4. N,N-Diethyl-4-(phenylpiperidin-4-ylidenemethyl)benzamide: a novel, exceptionally selective, potent delta opioid receptor agonist with oral bioavailability and its analogues.

Author

Wei ZY, Brown W, Takasaki B, Plobeck N, Delorme D, Zhou F, Yang H, Jones P, Gawell L, Gagnon H, Schmidt R, Yue SY, Walpole C, Payza K, St-Onge S, Labarre M, Godbout C, Jakob A, Butterworth J, Kamassah A, Morin PE, Projean D, Ducharme J, and Roberts E

Subjects

Administration, Oral, Animals, Benzamides chemistry, Benzamides metabolism, Benzamides pharmacology, Biological Availability, Cell Line, Chromatography, High Pressure Liquid, Humans, In Vitro Techniques, Mass Spectrometry, Microsomes, Liver metabolism, Models, Molecular, Piperazines metabolism, Piperidines chemistry, Piperidines metabolism, Piperidines pharmacology, Radioligand Assay, Rats, Receptors, Opioid, delta metabolism, Receptors, Opioid, kappa metabolism, Receptors, Opioid, mu metabolism, Stereoisomerism, Structure-Activity Relationship, Thermodynamics, Transfection, Benzamides chemical synthesis, Piperidines chemical synthesis, Receptors, Opioid, delta agonists

Abstract

The design, synthesis, and pharmacological evaluation of a novel class of delta opioid receptor agonists, N, N-diethyl-4-(phenylpiperidin-4-ylidenemethyl)benzamide (6a) and its analogues, are described.

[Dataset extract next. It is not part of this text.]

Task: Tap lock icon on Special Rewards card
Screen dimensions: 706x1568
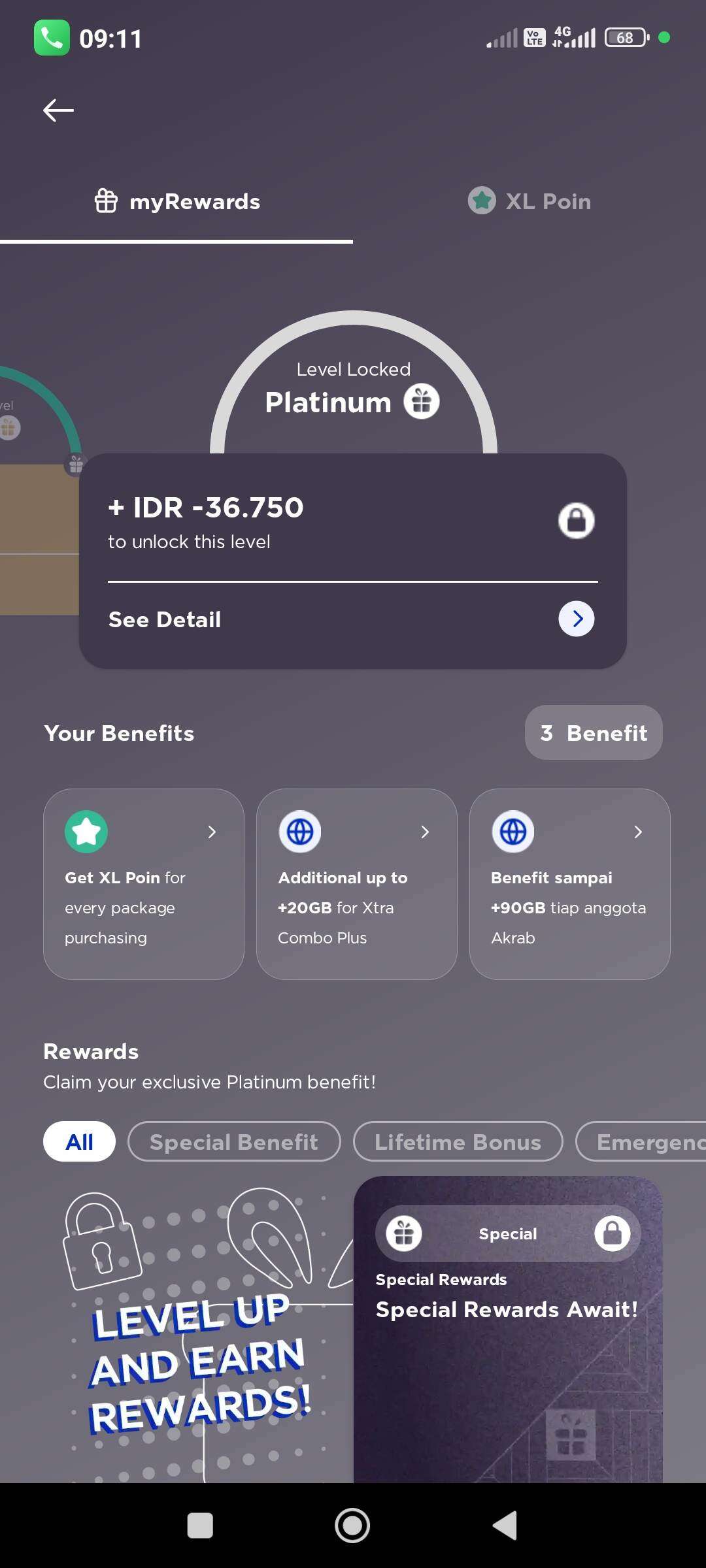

These compounds, formally derived from SNC-80 (2) by replacing the piperazine ring with a piperidine ring containing an exocyclic carbon carbon double bond, were found to bind with high affinity and exhibit excellent selectivity for the delta opioid receptor as full agonists. 6a, the simplest structure in the class, exhibited an IC(50) = 0.87 nM for the delta opioid receptors and extremely high selectivity over the mu receptors (mu/delta = 4370) and the kappa receptors (kappa/delta = 8590). Rat liver microsome studies on a selected number of compounds show these olefinic piperidine compounds (6) to be considerably more stable than SNC-80. This novel series of compounds appear to interact with delta opioid receptors in a similar way to SNC-80 since they demonstrate similar SAR. Two general approaches have been established for the synthesis of these compounds, based on dehydration of benzhydryl alcohols (7) and Suzuki coupling reactions of vinyl bromide (8), and are herewith reported.

Published

2000